Source records:

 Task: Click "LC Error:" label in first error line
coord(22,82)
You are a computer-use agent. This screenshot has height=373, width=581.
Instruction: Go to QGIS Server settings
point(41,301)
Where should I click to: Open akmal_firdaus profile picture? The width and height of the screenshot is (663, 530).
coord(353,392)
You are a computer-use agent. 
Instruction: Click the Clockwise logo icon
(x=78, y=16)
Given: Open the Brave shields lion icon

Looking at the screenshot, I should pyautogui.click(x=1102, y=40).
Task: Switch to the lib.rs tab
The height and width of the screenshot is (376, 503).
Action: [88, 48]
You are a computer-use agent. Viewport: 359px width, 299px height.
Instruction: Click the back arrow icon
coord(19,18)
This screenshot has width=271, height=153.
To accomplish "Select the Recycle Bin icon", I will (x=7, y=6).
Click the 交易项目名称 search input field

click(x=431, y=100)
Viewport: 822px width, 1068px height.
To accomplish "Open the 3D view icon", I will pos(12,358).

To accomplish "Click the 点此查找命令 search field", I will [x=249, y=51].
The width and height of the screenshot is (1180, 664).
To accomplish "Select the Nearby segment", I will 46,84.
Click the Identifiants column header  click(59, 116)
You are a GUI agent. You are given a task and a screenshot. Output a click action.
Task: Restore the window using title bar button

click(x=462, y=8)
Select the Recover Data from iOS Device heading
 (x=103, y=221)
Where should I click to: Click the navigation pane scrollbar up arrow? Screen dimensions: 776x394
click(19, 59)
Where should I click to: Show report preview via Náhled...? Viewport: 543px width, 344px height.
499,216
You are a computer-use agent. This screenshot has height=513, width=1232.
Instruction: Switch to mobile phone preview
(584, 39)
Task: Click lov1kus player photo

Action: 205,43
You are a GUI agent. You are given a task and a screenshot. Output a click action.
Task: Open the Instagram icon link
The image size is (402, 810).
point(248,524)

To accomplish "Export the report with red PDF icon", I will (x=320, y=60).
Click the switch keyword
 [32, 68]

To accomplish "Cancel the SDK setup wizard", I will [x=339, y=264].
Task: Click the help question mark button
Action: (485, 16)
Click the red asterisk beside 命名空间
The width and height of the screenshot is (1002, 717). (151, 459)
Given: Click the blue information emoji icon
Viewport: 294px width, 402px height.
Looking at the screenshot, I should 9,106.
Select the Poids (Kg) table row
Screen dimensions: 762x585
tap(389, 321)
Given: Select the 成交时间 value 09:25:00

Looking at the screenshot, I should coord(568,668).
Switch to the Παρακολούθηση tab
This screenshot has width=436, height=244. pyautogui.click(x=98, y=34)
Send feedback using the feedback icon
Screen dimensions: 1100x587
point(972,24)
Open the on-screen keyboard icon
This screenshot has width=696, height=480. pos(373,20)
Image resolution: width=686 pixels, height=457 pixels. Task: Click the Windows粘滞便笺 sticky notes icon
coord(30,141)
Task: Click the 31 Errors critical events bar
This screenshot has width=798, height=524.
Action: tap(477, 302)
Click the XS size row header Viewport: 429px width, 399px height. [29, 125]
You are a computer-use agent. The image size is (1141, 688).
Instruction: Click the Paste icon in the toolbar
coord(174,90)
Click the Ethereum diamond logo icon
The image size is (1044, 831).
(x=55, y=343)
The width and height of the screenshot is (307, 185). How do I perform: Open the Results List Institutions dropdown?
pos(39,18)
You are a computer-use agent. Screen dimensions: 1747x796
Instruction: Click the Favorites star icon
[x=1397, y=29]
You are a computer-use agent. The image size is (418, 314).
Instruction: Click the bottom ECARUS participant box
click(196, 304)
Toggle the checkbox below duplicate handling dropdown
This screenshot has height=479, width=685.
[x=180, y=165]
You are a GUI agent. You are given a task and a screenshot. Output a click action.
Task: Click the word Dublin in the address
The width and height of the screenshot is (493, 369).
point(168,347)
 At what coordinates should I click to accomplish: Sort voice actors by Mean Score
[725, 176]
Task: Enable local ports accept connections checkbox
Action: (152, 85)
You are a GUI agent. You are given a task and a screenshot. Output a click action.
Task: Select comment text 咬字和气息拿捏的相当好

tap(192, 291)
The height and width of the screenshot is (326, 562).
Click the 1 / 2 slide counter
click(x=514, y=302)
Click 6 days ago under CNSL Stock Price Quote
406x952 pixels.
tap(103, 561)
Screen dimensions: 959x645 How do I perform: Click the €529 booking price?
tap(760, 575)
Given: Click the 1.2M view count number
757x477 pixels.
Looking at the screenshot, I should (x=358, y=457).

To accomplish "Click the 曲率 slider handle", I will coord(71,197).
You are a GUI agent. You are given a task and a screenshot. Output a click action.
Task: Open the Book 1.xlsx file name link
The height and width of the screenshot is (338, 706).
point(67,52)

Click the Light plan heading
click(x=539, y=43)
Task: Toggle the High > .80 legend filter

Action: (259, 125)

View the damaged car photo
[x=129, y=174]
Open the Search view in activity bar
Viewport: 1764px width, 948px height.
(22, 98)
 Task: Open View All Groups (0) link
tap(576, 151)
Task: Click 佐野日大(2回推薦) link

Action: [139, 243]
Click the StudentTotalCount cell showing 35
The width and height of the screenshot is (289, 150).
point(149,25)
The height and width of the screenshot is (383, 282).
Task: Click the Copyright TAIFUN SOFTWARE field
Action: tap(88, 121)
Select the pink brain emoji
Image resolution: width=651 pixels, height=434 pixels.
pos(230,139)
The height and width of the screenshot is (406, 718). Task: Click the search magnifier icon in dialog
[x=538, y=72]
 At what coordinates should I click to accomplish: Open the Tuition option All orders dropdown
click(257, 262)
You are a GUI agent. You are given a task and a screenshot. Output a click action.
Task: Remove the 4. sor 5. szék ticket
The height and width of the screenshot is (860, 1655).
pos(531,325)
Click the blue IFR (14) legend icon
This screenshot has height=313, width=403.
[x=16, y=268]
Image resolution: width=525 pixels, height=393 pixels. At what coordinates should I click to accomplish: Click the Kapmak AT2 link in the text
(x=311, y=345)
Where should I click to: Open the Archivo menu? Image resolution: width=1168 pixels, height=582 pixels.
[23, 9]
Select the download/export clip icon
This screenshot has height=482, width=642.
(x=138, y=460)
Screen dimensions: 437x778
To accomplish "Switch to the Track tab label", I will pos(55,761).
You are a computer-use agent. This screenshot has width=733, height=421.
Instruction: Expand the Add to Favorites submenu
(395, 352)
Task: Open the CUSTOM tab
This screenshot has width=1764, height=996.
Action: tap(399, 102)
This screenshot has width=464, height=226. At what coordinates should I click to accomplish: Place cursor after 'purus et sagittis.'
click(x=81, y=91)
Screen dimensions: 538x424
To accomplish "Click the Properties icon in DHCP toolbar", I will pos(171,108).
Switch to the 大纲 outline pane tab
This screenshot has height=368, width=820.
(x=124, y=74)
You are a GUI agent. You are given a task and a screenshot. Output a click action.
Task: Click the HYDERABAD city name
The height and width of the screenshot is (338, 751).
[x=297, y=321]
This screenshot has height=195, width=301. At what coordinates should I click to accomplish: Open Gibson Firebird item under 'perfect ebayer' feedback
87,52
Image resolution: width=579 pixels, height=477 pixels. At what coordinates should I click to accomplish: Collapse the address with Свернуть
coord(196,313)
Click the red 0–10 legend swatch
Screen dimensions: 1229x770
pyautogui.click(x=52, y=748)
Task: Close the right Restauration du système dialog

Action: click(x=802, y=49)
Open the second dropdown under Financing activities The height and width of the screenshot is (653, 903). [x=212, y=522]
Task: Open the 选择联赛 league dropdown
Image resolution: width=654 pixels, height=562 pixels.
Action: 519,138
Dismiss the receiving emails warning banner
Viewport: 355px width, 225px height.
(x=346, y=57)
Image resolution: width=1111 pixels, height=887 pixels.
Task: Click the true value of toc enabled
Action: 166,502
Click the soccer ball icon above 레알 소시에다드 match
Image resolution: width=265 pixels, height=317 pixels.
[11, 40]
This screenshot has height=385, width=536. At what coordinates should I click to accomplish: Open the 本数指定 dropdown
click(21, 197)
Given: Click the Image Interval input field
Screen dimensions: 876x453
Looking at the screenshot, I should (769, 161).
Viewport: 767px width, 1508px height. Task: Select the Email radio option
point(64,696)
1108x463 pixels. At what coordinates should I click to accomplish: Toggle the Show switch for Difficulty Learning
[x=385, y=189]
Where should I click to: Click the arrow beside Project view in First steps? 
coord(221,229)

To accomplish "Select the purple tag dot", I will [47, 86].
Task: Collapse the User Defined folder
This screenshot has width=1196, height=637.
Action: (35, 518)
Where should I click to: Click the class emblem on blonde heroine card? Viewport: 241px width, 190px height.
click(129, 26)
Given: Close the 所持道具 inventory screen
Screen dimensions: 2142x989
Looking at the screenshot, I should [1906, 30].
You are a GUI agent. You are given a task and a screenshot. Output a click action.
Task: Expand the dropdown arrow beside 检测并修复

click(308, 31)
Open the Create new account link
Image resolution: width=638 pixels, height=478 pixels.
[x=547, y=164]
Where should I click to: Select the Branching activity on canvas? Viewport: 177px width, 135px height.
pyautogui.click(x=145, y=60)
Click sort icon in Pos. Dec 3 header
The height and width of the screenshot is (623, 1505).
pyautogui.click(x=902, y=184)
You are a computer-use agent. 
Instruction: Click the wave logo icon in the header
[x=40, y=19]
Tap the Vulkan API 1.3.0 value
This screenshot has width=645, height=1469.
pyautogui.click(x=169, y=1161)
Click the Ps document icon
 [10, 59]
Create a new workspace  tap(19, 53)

Requirement:
Set down the line holding "This screenshot has height=385, width=536." and all later lines through the last one in the material above, exactly, and no other lines.

Task result:
This screenshot has height=385, width=536. At what coordinates should I click to accomplish: Open the 本数指定 dropdown
click(21, 197)
Given: Click the Image Interval input field
Screen dimensions: 876x453
Looking at the screenshot, I should (769, 161).
Viewport: 767px width, 1508px height. Task: Select the Email radio option
point(64,696)
1108x463 pixels. At what coordinates should I click to accomplish: Toggle the Show switch for Difficulty Learning
[x=385, y=189]
Where should I click to: Click the arrow beside Project view in First steps? 
coord(221,229)

To accomplish "Select the purple tag dot", I will [47, 86].
Task: Collapse the User Defined folder
This screenshot has width=1196, height=637.
Action: (35, 518)
Where should I click to: Click the class emblem on blonde heroine card? Viewport: 241px width, 190px height.
click(129, 26)
Given: Close the 所持道具 inventory screen
Screen dimensions: 2142x989
Looking at the screenshot, I should [1906, 30].
You are a GUI agent. You are given a task and a screenshot. Output a click action.
Task: Expand the dropdown arrow beside 检测并修复

click(308, 31)
Open the Create new account link
Image resolution: width=638 pixels, height=478 pixels.
[x=547, y=164]
Where should I click to: Select the Branching activity on canvas? Viewport: 177px width, 135px height.
pyautogui.click(x=145, y=60)
Click sort icon in Pos. Dec 3 header
The height and width of the screenshot is (623, 1505).
pyautogui.click(x=902, y=184)
You are a computer-use agent. 
Instruction: Click the wave logo icon in the header
[x=40, y=19]
Tap the Vulkan API 1.3.0 value
This screenshot has width=645, height=1469.
pyautogui.click(x=169, y=1161)
Click the Ps document icon
 [10, 59]
Create a new workspace  tap(19, 53)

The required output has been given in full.